■ DIRECTIVE:
Return, verbatim, the entries below that begin with the line containing "Open Lizenzübersicht menu" and continue through the line containing "click(72, 156)", with both of those lines included.

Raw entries
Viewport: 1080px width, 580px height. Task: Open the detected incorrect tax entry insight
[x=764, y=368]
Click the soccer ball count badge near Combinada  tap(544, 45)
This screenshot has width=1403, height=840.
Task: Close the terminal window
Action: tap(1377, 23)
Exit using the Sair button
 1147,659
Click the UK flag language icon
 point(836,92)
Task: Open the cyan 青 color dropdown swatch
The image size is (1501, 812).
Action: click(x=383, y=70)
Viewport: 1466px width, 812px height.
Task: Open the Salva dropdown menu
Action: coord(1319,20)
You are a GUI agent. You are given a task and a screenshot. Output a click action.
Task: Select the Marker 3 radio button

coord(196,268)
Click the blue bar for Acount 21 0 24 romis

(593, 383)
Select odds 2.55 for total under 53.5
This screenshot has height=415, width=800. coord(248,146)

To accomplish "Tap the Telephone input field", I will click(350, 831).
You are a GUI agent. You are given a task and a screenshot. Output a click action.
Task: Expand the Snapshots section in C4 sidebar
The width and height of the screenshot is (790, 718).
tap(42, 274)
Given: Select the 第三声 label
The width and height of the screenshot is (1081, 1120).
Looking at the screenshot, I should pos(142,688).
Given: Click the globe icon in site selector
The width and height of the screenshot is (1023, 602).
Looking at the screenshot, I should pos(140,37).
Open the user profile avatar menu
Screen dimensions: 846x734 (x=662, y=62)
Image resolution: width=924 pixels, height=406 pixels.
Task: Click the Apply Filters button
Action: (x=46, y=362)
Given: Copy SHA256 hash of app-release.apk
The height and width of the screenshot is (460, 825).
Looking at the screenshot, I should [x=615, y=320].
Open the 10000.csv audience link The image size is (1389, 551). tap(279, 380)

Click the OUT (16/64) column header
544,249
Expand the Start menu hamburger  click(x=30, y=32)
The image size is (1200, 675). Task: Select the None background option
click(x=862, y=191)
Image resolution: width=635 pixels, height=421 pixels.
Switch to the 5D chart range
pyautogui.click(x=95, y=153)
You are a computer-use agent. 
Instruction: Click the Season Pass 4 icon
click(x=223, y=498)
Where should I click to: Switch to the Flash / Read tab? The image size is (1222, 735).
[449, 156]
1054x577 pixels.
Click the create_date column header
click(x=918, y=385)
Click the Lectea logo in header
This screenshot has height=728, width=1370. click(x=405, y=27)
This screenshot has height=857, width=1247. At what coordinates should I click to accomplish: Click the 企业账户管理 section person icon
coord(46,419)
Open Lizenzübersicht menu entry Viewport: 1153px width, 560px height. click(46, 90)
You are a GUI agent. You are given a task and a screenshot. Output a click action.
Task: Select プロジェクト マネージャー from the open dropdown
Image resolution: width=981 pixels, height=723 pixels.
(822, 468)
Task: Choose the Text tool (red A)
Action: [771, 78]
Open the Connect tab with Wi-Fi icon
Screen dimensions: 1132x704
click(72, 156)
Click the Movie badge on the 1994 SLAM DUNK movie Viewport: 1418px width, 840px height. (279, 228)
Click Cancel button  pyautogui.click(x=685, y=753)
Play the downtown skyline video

■ SOLUTION FOR THIS TASK:
Open Lizenzübersicht menu entry Viewport: 1153px width, 560px height. click(46, 90)
You are a GUI agent. You are given a task and a screenshot. Output a click action.
Task: Select プロジェクト マネージャー from the open dropdown
Image resolution: width=981 pixels, height=723 pixels.
(822, 468)
Task: Choose the Text tool (red A)
Action: [771, 78]
Open the Connect tab with Wi-Fi icon
Screen dimensions: 1132x704
click(72, 156)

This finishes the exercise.